TEXTAUSZUG.

......

Esra Z.: Ja, definitiv. Als die Pandemie ausgebrochen ist, bin ich zurück zu meinen Eltern nach Berlin gezogen. Studierende im Elternhaus zu sein, ist etwas ganz anderes als in einer anderen Stadt zu leben. Ich muss dazu sagen, ich bin Deutsche mit kurdischem Migrationshintergrund und habe in meiner Familie gewisse Verantwortung zu tragen. Meine Mutter spricht zum Beispiel kein Deutsch, ich muss viel Papierkram erledigen und vernachlässige dadurch meine Uni-Aufgaben. Ansonsten würde ich sagen, dass ich, wenn ich in Nürnberg die Bachelor-Arbeit in anderen Verhältnissen schriebe, besser vorankommen würde, weil es mir möglich wäre, mich nur auf die Arbeit zu konzentrieren.

Melek K.: Ich glaube, ich hätte deutlich weniger Abgaben. Da fast alles online ist, wollen die Dozenten, dass man sich mit den Inhalten intensiver auseinandersetzt, und das wird mit Abgaben überprüft. Außerdem sind Gruppenarbeiten vor allem am Anfang schwierig gewesen, da sich keiner kannte und die meisten im Online-Format zurückhaltender waren, weil die Situation für alle neu und ungewohnt ist.

Islamische Zeitung: Habt ihr die universitären Maßnahmen als effektiv wahrgenommen?

Esra Z.: Die Maßnahmen fand ich angebracht, bis auf die Bibliothek, da mich die Öffnungszeiten und Bedingungen sehr gestört haben. Man konnte sich nur zwei bis drei Stunden in der Bibliothek mit Reservierung und Maske aufhalten. Allgemein war es okay, dass alle Vorlesungen online abgehalten wurden. Ich hätte mir gewünscht, dass Klausuren online stattfinden. Das war bei mir aber nicht der Fall, deswegen musste ich immer nach Nürnberg fahren, um eine Klausur zu schreiben.

Melek K.: In einigen Seminaren hatten wir Präsenz, jedoch musste die Gruppe in zwei- oder dreigeteilt werden, damit man den Abstand einhalten konnte und andere waren nur Online. Das muss so sein, damit man sich nicht ansteckt. Aber die Gruppen waren unterschiedlich schnell mit den Inhalten, sodass einige Gruppen mehr und andere weniger hatten. Die Organisation war schwierig, weil sich gefühlt jede Woche etwas verändert hat. Weil die Dozenten einem spät antworten und auch nicht genau Bescheid wussten, war es teilweise schwierig.

......

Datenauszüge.
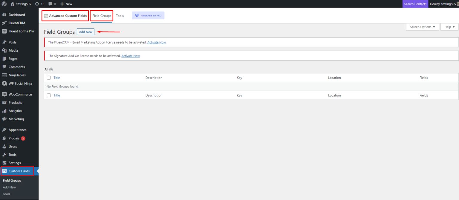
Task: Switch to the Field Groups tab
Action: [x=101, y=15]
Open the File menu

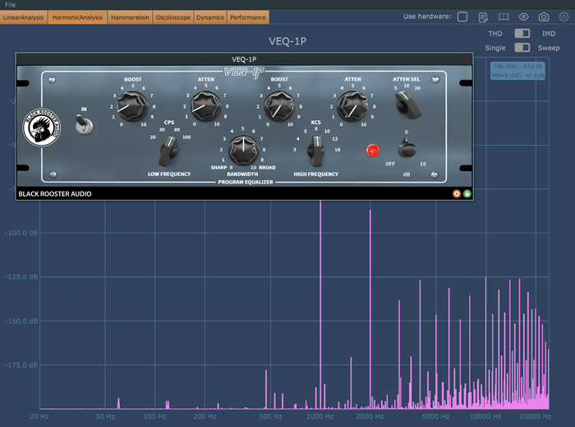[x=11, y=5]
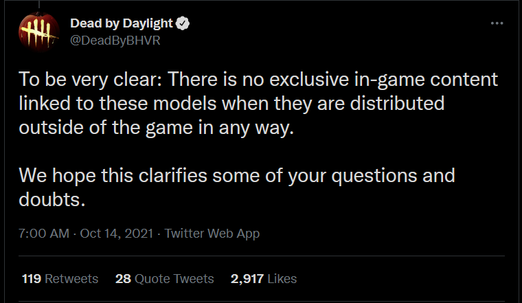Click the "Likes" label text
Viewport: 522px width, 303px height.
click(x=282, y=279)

......

AUFGABEN ZUR ÜBUNG.
- a) Wohin ist Esra Z. laut dem Interview gezogen, als die Pandemie ausbrach?
- b) Gib den Abschnitt des Interviews zwischen "Melek K.: Ich" und "als effektiv wahrgenommen?", beide eingeschlossen, erneut wieder und tausche dabei "Dozenten" gegen "Lehrenden" aus.

ERGEBNISSE JE AUFGABE.
- a) Zurück zu den Eltern nach Berlin.

- b)
Melek K.: Ich glaube, ich hätte deutlich weniger Abgaben. Da fast alles online ist, wollen die Lehrenden, dass man sich mit den Inhalten intensiver auseinandersetzt, und das wird mit Abgaben überprüft. Außerdem sind Gruppenarbeiten vor allem am Anfang schwierig gewesen, da sich keiner kannte und die meisten im Online-Format zurückhaltender waren, weil die Situation für alle neu und ungewohnt ist.

Islamische Zeitung: Habt ihr die universitären Maßnahmen als effektiv wahrgenommen?